═════ TASK MATERIAL ═════
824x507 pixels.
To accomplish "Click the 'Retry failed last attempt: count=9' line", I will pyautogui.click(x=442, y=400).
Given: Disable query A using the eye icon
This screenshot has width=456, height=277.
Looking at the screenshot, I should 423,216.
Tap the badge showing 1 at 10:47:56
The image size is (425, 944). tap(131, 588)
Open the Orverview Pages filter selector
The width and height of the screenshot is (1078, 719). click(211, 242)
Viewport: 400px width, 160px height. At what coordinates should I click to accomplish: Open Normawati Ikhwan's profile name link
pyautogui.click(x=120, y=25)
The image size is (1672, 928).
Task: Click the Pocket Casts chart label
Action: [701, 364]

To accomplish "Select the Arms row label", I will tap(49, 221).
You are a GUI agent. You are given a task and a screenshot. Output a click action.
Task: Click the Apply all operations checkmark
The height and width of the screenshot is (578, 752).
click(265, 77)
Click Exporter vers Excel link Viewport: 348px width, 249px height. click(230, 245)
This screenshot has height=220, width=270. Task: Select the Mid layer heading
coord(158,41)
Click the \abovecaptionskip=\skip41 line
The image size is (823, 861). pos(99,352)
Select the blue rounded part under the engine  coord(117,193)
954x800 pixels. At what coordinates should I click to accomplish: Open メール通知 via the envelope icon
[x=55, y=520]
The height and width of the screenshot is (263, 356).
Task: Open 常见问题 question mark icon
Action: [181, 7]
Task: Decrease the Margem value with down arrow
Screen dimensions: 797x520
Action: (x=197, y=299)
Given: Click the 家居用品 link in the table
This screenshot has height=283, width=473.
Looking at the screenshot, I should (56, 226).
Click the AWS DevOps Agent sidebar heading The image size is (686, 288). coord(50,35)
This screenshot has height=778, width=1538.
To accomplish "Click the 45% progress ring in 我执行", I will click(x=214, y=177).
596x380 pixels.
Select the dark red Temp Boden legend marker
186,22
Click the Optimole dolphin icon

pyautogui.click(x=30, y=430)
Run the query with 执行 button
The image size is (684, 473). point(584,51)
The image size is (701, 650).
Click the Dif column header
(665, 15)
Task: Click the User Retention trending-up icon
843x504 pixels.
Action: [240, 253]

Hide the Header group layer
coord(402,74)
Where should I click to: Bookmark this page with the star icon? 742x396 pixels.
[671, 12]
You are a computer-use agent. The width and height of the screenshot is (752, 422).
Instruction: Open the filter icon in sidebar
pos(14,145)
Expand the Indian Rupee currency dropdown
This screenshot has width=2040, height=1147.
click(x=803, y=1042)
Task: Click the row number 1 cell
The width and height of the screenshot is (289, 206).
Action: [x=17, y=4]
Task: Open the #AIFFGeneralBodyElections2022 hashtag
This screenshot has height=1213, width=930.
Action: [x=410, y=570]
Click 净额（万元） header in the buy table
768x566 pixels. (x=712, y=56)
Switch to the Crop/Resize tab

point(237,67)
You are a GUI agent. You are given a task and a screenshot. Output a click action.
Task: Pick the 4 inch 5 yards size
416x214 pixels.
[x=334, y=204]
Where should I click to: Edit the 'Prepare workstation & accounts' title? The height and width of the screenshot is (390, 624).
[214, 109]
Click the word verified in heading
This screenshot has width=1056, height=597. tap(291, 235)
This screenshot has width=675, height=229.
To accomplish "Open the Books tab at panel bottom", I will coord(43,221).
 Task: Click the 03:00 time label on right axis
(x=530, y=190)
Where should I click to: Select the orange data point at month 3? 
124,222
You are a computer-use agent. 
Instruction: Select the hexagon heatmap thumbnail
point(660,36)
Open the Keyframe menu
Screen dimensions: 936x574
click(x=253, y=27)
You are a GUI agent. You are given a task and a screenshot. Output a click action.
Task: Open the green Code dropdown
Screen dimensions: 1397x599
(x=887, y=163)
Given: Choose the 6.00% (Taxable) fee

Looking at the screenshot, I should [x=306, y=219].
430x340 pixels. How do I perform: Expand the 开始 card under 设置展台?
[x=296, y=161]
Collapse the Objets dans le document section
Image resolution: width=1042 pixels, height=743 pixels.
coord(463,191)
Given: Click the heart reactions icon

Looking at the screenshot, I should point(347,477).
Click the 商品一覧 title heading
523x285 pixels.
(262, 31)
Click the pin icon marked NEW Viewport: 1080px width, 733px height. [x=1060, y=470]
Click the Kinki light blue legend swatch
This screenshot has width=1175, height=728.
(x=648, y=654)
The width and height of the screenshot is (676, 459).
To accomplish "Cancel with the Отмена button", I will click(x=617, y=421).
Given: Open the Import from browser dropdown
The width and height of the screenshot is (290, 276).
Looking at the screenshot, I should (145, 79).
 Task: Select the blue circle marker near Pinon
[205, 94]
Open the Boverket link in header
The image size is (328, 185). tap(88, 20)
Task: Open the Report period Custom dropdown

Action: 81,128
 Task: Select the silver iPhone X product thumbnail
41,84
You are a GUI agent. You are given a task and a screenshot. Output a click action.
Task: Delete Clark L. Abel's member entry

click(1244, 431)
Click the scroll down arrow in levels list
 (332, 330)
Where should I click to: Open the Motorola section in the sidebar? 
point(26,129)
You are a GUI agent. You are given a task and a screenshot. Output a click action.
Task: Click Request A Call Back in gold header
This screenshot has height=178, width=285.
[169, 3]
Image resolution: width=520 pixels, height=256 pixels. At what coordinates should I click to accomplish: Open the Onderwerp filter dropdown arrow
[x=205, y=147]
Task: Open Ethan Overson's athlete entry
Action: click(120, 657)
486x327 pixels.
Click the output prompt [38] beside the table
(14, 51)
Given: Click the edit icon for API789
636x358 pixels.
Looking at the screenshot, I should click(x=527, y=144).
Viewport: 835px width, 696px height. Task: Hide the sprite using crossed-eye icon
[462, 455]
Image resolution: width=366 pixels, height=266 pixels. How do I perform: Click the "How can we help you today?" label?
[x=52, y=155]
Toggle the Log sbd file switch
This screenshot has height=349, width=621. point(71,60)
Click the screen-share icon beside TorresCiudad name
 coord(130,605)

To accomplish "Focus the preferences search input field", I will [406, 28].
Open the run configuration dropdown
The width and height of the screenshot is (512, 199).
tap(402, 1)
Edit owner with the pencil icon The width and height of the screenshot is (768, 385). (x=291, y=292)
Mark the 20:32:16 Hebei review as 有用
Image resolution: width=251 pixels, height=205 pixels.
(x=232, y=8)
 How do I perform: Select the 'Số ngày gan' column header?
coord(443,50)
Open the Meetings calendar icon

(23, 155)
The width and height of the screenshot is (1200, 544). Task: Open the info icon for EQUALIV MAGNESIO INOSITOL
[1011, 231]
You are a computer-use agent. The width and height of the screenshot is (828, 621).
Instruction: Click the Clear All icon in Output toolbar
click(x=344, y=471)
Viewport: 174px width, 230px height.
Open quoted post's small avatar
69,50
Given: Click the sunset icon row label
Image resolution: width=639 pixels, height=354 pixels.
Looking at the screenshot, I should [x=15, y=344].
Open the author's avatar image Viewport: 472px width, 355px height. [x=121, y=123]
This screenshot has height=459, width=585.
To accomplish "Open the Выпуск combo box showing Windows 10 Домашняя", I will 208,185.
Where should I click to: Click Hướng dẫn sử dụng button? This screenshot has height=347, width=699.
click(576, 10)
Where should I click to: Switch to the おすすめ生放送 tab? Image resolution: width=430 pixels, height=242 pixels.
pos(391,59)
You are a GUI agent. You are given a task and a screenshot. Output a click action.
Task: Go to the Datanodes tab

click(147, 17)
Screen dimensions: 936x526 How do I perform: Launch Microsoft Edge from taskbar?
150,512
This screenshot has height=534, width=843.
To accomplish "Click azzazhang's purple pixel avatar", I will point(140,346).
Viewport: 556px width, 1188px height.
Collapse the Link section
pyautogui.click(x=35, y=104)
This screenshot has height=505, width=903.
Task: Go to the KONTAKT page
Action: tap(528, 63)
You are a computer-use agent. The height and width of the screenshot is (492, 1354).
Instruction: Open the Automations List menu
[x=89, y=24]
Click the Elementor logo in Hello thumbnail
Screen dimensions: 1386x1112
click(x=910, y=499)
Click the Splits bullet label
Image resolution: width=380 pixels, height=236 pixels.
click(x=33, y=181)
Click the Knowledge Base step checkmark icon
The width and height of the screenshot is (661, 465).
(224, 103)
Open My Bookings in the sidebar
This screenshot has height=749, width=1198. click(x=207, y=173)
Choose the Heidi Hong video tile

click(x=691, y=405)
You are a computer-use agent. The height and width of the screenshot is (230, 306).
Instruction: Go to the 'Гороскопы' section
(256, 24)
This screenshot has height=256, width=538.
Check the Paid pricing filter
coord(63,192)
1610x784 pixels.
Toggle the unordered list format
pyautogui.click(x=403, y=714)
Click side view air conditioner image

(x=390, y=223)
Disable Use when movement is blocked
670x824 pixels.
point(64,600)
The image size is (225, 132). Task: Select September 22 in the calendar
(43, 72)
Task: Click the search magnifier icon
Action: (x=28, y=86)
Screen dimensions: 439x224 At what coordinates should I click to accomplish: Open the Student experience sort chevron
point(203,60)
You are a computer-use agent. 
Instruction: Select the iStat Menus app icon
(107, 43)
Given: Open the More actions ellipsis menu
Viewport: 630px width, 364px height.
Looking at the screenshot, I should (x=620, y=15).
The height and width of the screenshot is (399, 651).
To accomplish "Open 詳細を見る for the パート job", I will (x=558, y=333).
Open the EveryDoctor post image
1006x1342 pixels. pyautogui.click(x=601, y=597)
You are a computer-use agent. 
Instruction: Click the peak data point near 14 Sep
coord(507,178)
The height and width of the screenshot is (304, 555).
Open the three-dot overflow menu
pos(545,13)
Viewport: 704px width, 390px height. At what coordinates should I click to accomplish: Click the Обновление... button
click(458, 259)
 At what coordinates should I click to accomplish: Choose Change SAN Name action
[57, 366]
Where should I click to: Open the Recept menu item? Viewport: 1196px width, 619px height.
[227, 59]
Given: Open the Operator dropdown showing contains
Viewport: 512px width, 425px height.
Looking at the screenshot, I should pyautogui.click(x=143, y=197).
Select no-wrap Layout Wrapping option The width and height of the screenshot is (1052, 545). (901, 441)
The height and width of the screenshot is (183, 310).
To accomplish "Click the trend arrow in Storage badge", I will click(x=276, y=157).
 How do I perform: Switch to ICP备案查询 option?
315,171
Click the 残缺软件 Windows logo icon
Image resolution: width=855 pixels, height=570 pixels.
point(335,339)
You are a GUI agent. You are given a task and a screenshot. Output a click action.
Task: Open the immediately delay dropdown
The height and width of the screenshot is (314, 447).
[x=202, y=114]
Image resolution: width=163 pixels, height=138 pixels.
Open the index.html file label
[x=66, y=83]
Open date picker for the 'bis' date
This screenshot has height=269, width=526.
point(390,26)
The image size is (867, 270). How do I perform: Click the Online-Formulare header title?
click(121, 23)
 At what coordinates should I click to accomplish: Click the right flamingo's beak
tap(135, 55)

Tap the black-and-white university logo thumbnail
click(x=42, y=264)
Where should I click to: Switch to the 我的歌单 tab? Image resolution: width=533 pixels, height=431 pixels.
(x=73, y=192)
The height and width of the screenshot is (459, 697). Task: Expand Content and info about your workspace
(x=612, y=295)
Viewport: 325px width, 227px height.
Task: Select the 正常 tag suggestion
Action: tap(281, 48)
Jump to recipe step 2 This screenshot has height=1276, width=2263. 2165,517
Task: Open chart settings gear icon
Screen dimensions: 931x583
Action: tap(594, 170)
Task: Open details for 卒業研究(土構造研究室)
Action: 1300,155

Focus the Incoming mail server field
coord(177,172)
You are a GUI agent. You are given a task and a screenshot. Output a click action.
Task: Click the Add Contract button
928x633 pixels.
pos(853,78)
═════
WHAT TO PRODUCE: Copy the rows above verbatim, beginning at the line containing "Click the 残缺软件 Windows logo icon" and continuing through the line containing "[x=202, y=114]".

FULL RESPONSE:
Click the 残缺软件 Windows logo icon
Image resolution: width=855 pixels, height=570 pixels.
point(335,339)
You are a GUI agent. You are given a task and a screenshot. Output a click action.
Task: Open the immediately delay dropdown
The height and width of the screenshot is (314, 447).
[x=202, y=114]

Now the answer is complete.